What to do:
All records are to be restated word for word, with pictures excluded.

Task input:
--- --- ---

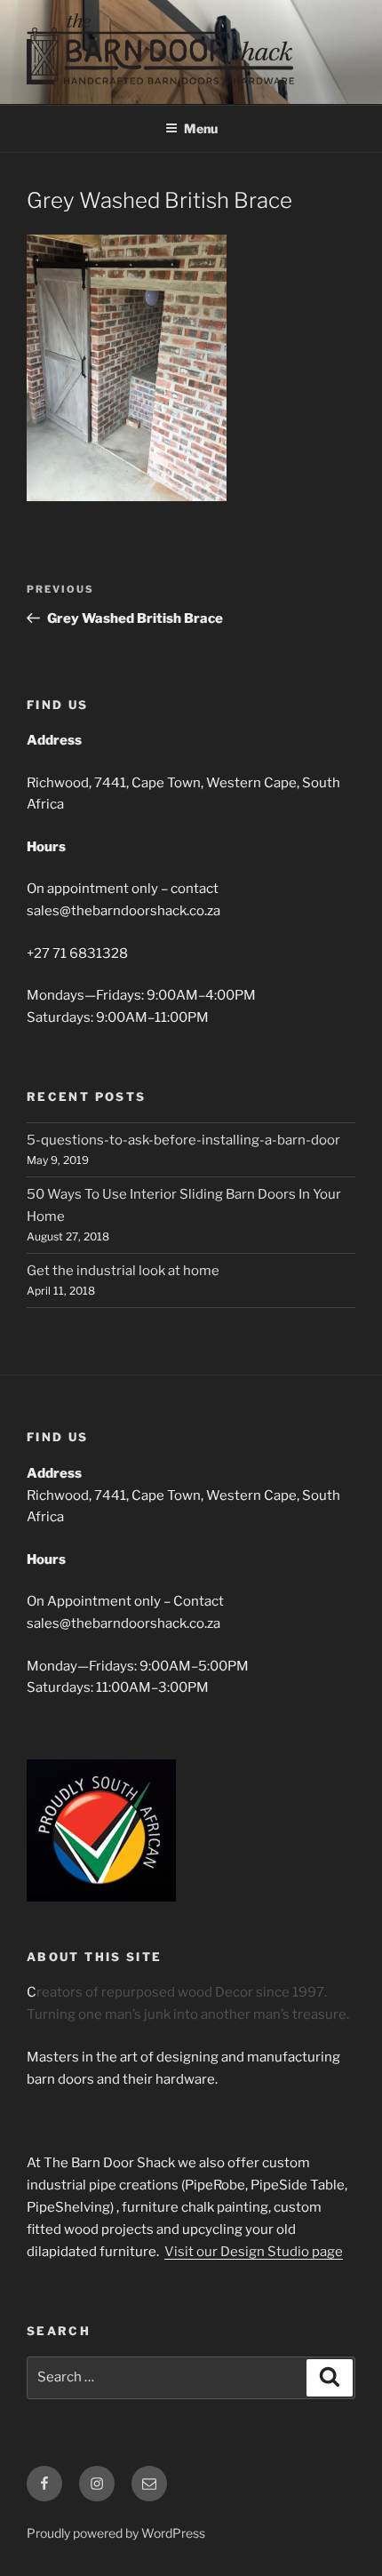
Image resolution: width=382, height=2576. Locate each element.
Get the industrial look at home (123, 1271)
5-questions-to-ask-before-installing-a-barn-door (183, 1140)
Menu (201, 128)
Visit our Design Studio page (253, 2252)
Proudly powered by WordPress (116, 2532)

--- --- ---

The answer:
Image resolution: width=382, height=2576. Locate each element.
Get the industrial look at home (123, 1271)
5-questions-to-ask-before-installing-a-barn-door (183, 1140)
Menu (201, 128)
Visit our Design Studio page (253, 2252)
Proudly powered by WordPress (116, 2532)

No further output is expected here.